Make an exact copy of the records below. Include every line.

::: Excerpted records :::

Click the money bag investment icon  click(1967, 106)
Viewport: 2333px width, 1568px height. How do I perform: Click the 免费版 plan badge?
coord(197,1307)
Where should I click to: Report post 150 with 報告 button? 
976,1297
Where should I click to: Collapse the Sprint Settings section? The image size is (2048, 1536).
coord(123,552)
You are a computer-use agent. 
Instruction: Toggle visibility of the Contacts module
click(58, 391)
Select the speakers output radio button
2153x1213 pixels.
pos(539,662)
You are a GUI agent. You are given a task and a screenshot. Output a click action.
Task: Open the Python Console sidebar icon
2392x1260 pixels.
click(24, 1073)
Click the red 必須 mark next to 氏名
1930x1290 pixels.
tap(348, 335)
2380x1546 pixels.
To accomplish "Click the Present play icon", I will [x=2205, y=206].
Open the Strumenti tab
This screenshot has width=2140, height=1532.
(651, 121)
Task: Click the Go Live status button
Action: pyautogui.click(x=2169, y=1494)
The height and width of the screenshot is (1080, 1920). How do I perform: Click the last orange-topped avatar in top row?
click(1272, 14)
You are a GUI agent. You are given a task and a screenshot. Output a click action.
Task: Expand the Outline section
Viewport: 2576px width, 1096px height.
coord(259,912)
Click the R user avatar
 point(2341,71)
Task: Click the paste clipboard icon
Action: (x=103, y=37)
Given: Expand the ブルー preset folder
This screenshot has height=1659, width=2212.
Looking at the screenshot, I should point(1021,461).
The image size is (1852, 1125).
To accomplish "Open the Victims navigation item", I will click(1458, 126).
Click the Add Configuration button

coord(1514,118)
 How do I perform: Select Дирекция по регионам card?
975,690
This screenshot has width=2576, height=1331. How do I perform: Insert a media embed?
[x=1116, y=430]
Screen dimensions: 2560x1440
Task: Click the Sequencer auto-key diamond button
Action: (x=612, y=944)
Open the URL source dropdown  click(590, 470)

:::

→ Solution for this exercise
Click the money bag investment icon  click(1967, 106)
Viewport: 2333px width, 1568px height. How do I perform: Click the 免费版 plan badge?
coord(197,1307)
Where should I click to: Report post 150 with 報告 button? 
976,1297
Where should I click to: Collapse the Sprint Settings section? The image size is (2048, 1536).
coord(123,552)
You are a computer-use agent. 
Instruction: Toggle visibility of the Contacts module
click(58, 391)
Select the speakers output radio button
2153x1213 pixels.
pos(539,662)
You are a GUI agent. You are given a task and a screenshot. Output a click action.
Task: Open the Python Console sidebar icon
2392x1260 pixels.
click(24, 1073)
Click the red 必須 mark next to 氏名
1930x1290 pixels.
tap(348, 335)
2380x1546 pixels.
To accomplish "Click the Present play icon", I will [x=2205, y=206].
Open the Strumenti tab
This screenshot has width=2140, height=1532.
(651, 121)
Task: Click the Go Live status button
Action: pyautogui.click(x=2169, y=1494)
The height and width of the screenshot is (1080, 1920). How do I perform: Click the last orange-topped avatar in top row?
click(1272, 14)
You are a GUI agent. You are given a task and a screenshot. Output a click action.
Task: Expand the Outline section
Viewport: 2576px width, 1096px height.
coord(259,912)
Click the R user avatar
 point(2341,71)
Task: Click the paste clipboard icon
Action: (x=103, y=37)
Given: Expand the ブルー preset folder
This screenshot has height=1659, width=2212.
Looking at the screenshot, I should point(1021,461).
The image size is (1852, 1125).
To accomplish "Open the Victims navigation item", I will click(1458, 126).
Click the Add Configuration button

coord(1514,118)
 How do I perform: Select Дирекция по регионам card?
975,690
This screenshot has width=2576, height=1331. How do I perform: Insert a media embed?
[x=1116, y=430]
Screen dimensions: 2560x1440
Task: Click the Sequencer auto-key diamond button
Action: (x=612, y=944)
Open the URL source dropdown  click(590, 470)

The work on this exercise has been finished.